Put like that, Audrey was almost willing to consider it subversive rather than icky.

Because actually there was something that felt…

if not right, then at least the good sort of wrong, banging her girlfriend in Sir Arthur Branningham’s private quarters.

Not, of course, in the study where he’d sat Doris down and told her that his daughter loving her brought shame on the family.

But where he’d probably slept easy afterwards.

Christ, no wonder Emily was so fucked up.

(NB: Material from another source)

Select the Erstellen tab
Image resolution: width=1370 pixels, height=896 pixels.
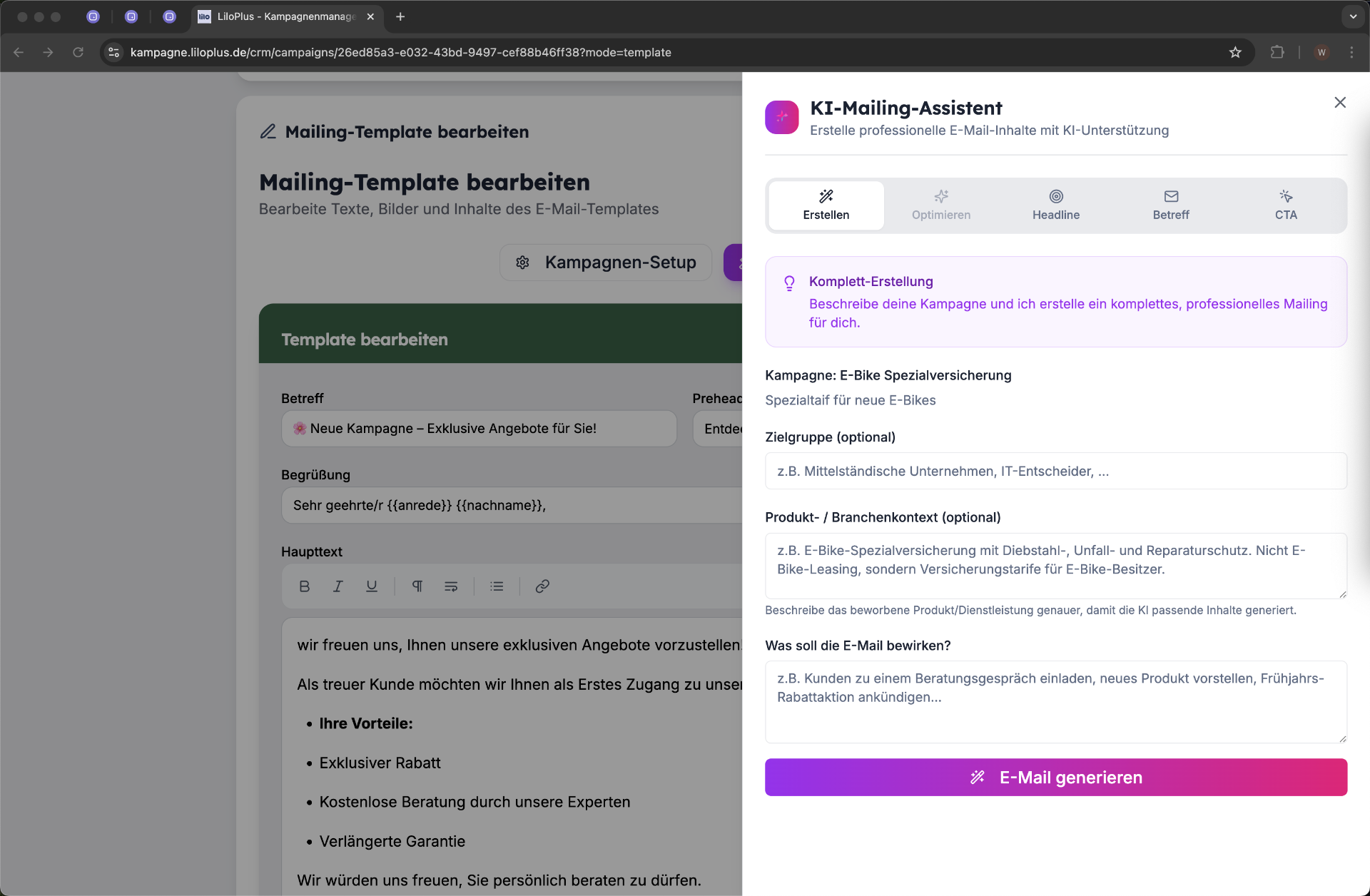(x=825, y=205)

“Okay,” Audrey said, “I’m in.”

“Great.” Jennifer rummaged in her bag and, like a much lewder Mary Poppins, produced a sexual aid of impressive length and girth, along with a complex arrangement of straps and panels.

These she tossed to Audrey, who completely failed to catch them. “When you said you were going to pull the strap-on out of your luggage, I thought you meant…metaphorically?”

“Who would a metaphorical strap-on get off?”